Task item: Print out the entries below with no edits.

Stored dataset items:
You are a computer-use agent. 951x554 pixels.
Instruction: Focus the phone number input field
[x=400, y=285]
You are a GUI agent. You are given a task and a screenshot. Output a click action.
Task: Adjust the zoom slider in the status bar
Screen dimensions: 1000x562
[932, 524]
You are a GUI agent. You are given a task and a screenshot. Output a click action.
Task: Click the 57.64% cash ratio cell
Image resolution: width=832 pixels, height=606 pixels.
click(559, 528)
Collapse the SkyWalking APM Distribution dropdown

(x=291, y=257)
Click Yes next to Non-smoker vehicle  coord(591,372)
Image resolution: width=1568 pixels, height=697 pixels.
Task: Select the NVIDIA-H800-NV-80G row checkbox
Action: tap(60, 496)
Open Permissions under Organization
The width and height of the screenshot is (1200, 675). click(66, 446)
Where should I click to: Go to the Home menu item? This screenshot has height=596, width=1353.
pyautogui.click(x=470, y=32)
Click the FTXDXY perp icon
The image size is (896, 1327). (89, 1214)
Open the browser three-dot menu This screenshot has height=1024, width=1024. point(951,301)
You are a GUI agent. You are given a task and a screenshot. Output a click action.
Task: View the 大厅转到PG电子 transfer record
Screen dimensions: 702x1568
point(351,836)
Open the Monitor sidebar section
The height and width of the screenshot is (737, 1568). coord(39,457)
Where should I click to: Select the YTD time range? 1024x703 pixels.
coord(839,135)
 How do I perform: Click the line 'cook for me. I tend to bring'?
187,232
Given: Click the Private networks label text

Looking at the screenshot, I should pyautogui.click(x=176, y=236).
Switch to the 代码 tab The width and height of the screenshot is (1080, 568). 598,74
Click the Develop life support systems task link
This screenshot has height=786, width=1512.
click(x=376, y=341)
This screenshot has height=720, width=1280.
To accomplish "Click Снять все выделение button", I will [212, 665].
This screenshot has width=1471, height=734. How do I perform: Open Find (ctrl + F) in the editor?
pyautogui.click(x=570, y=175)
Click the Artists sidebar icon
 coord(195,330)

Solution for this problem:
You are a computer-use agent. 951x554 pixels.
Instruction: Focus the phone number input field
[x=400, y=285]
You are a GUI agent. You are given a task and a screenshot. Output a click action.
Task: Adjust the zoom slider in the status bar
Screen dimensions: 1000x562
[932, 524]
You are a GUI agent. You are given a task and a screenshot. Output a click action.
Task: Click the 57.64% cash ratio cell
Image resolution: width=832 pixels, height=606 pixels.
click(559, 528)
Collapse the SkyWalking APM Distribution dropdown

(x=291, y=257)
Click Yes next to Non-smoker vehicle  coord(591,372)
Image resolution: width=1568 pixels, height=697 pixels.
Task: Select the NVIDIA-H800-NV-80G row checkbox
Action: tap(60, 496)
Open Permissions under Organization
The width and height of the screenshot is (1200, 675). click(66, 446)
Where should I click to: Go to the Home menu item? This screenshot has height=596, width=1353.
pyautogui.click(x=470, y=32)
Click the FTXDXY perp icon
The image size is (896, 1327). (89, 1214)
Open the browser three-dot menu This screenshot has height=1024, width=1024. point(951,301)
You are a GUI agent. You are given a task and a screenshot. Output a click action.
Task: View the 大厅转到PG电子 transfer record
Screen dimensions: 702x1568
point(351,836)
Open the Monitor sidebar section
The height and width of the screenshot is (737, 1568). coord(39,457)
Where should I click to: Select the YTD time range? 1024x703 pixels.
coord(839,135)
 How do I perform: Click the line 'cook for me. I tend to bring'?
187,232
Given: Click the Private networks label text

Looking at the screenshot, I should pyautogui.click(x=176, y=236).
Switch to the 代码 tab The width and height of the screenshot is (1080, 568). 598,74
Click the Develop life support systems task link
This screenshot has height=786, width=1512.
click(x=376, y=341)
This screenshot has height=720, width=1280.
To accomplish "Click Снять все выделение button", I will [212, 665].
This screenshot has width=1471, height=734. How do I perform: Open Find (ctrl + F) in the editor?
pyautogui.click(x=570, y=175)
Click the Artists sidebar icon
 coord(195,330)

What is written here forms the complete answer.